How many lines in the listing below contain the string "input"? Reply with the number alone.
>> Begin
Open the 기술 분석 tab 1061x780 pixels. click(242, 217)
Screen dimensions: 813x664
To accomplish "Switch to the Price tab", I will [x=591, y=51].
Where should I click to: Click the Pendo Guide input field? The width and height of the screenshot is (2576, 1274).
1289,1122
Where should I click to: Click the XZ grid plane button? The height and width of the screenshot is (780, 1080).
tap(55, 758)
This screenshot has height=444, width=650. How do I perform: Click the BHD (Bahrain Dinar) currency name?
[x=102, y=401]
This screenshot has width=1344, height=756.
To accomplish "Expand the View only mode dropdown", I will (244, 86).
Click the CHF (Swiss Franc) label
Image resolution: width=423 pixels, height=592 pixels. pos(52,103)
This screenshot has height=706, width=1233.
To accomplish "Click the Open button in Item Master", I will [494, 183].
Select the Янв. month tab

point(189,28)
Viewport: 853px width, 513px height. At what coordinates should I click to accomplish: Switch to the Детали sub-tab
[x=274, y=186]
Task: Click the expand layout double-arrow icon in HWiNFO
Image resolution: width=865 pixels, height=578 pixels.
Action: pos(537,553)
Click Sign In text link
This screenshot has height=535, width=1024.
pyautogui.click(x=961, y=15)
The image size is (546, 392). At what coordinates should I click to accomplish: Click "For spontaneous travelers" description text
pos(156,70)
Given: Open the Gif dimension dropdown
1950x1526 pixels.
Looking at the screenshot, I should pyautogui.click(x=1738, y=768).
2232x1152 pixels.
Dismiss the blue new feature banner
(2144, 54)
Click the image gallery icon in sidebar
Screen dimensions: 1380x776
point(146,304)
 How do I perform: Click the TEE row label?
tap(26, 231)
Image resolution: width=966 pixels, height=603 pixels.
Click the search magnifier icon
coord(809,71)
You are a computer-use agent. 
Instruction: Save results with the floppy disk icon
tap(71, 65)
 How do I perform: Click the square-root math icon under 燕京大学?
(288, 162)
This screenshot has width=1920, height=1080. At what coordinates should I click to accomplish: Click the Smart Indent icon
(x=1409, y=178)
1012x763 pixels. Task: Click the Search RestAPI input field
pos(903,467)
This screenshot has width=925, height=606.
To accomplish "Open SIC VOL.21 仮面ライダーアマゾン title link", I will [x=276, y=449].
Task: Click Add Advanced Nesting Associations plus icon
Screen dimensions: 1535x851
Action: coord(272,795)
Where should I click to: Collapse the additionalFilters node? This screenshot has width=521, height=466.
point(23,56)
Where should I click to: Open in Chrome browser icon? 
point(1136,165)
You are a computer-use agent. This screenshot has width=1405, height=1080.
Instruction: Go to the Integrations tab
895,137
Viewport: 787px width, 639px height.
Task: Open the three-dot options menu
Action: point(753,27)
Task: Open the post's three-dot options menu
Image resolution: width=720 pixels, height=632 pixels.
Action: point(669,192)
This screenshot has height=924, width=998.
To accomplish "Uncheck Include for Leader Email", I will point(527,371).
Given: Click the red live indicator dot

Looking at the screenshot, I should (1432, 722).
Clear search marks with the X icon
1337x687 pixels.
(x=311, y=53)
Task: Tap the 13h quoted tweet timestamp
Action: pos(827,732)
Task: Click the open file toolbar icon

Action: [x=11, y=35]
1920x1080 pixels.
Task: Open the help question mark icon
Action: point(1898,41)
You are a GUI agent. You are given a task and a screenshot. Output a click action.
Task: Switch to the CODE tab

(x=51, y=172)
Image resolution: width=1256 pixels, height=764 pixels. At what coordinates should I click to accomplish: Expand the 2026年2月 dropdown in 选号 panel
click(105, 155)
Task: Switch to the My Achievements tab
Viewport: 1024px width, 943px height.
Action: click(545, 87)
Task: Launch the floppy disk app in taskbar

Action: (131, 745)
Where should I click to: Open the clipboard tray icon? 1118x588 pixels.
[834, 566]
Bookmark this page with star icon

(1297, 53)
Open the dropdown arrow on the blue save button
>> End
Task output: 2